Shoot Development

Learning Objective

• Define the roles of the shoot apical meristem, leaf primordia, intercalary meristems, and axillary buds in shoot development.
• Explain the mechanism of the ABCDE model of floral development.

Some plant parts, such as stems and roots, continue to grow throughout a plant’s life: a phenomenon called indeterminate growth. Other plant parts, such as leaves and flowers, exhibit determinate growth, which ceases when a plant part reaches a particular size.

Stem and Leaf Development

In comparison to roots, in which cell division, elongation, and maturation occur in distinct regions (see Internal Root Structure), growth in stems occurs in several regions. Rapid cell division occurs at the shoot apical meristem of the shoot tip. Some of the cells produced from these divisions give rise to leaf primordia, which ultimately develop into leaves. Division, elongation, and cell differentiation (maturation) also occurs at the intercalary meristems of internodes, the stem segments between nodes, the points where leaves attach. As a result, multiple internodes can lengthen simultaneously. Under certain circumstances, the axillary buds at each node can become active and produce axillary shoots, which branch from the main stem.

Flower Development

Changes in gene expression can cause a shoot apical meristem to develop into a floral meristem, which leads to flowering. The ABCDE model (ABC model) of floral development directs the formation of each of the four whorls of a complete flower. From outside to inside, these whorls are the calyx (sepals), corolla (petals), androecium (stamens), and gynoecium (carpels). (See Angiosperms for more details; Figure .) Each unit of these whorls (sepal, petal, etc.) developmentally and evolutionarily originated from the leaf.

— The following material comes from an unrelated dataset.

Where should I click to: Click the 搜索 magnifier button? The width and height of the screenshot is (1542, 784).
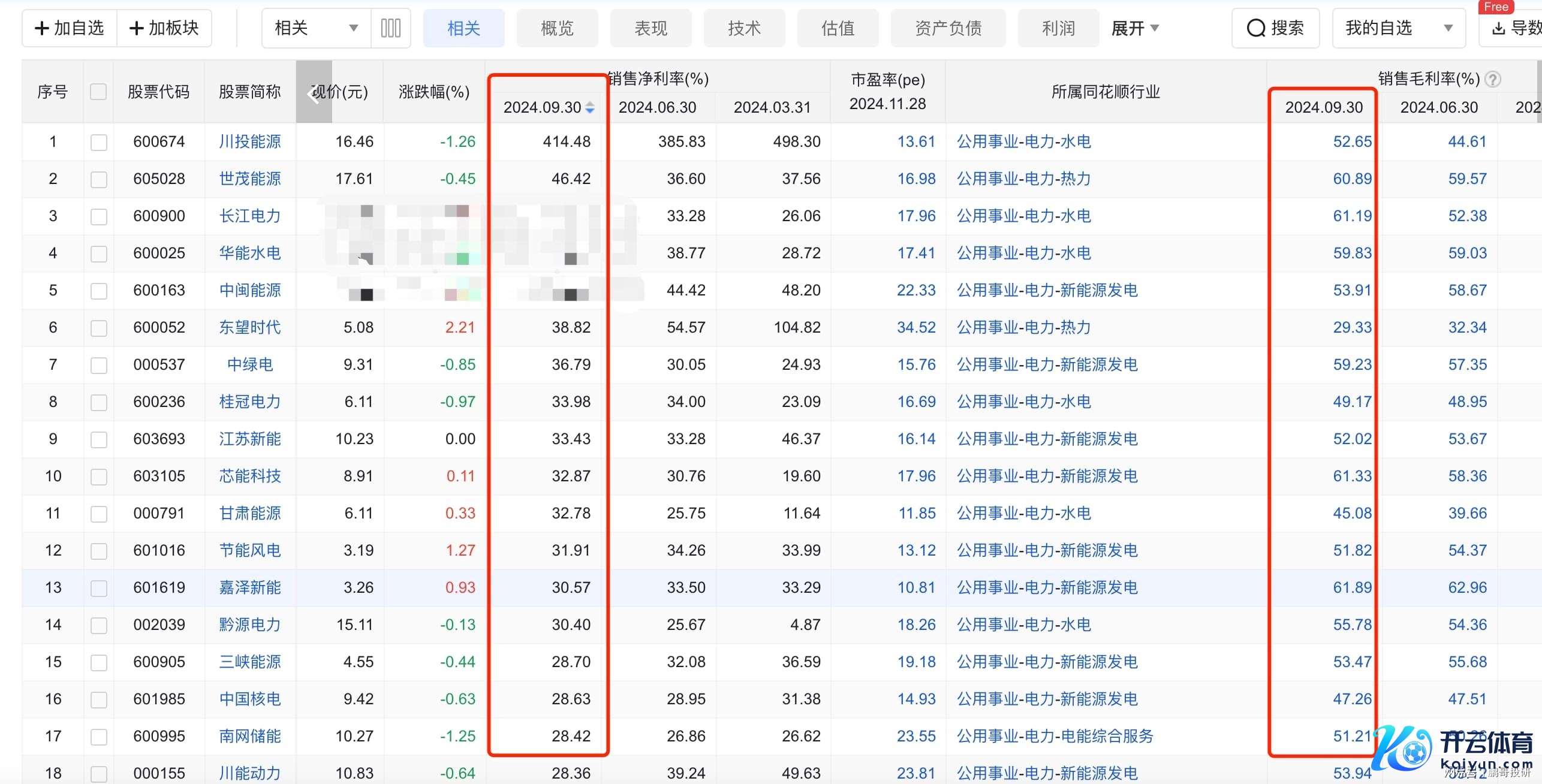tap(1275, 28)
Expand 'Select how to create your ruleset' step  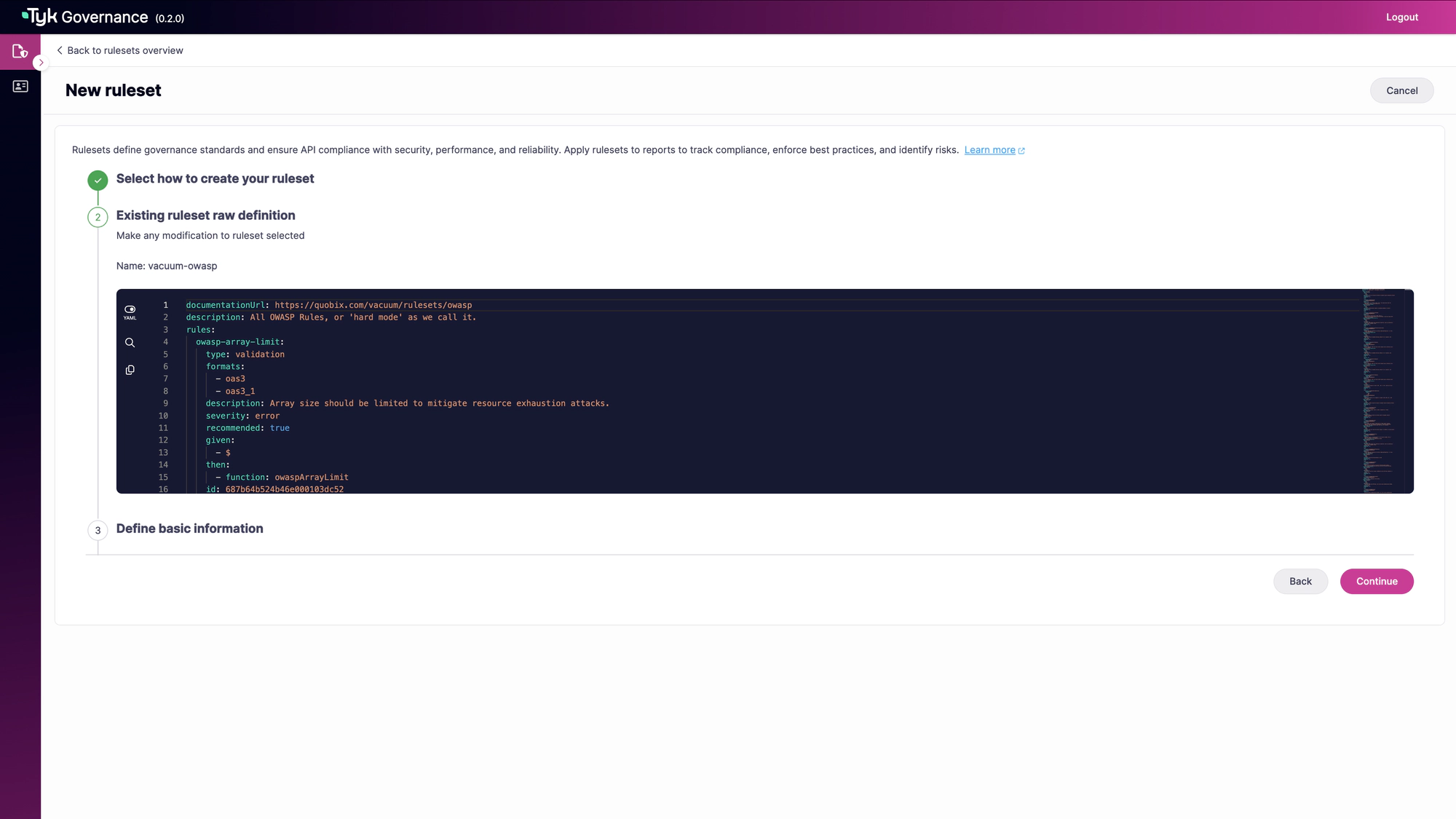[215, 179]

The ABCDE model refers to five groups of homeotic genes, each represented by one letter. Homeotic genes are those that control the development and organization of body parts (body plan). Each of the five groups of genes that encode the transcription factors (proteins required for gene expression), which turn on the genes for development of each whorl. Genetic analysis of mutants especially those found in the Arabidopsis thaliana and in the snapdragon (Antirrhinum) support the ABCDE model of flowering. Each group of genes has a distinct role as follows (Figure ):

• A genes are needed for sepal and petal development
• B genes are needed for petal and stamen development.
• C gene are needed for stamen and carpel (including ovules) development.
• D genes are need for ovule development (part of the carpels).
• E genes are needed to produce any of the floral whorls.

Thus, each whorl results from the expression of a different gene combination as follows:

• Expression of A and E genes produce sepals.
• Expression of A, B, and E genes produce petals.
• Expression of B, C, and E genes produce stamens.
• Expression of C and E genes produce carpels. To produce ovules, which are considered part of the carpels, D genes must also be expressed (C+D+E = ovules).

In summary, the formation of a flower requires a cascade of sequential gene activity that gradually converts a mass of undifferentiated cells (the shoot apical meristem) into the parts of a flower. The genes encode transcription factors that act as master switches, turning on (or off) downstream genes that ultimately make each part of the flower in its appropriate location.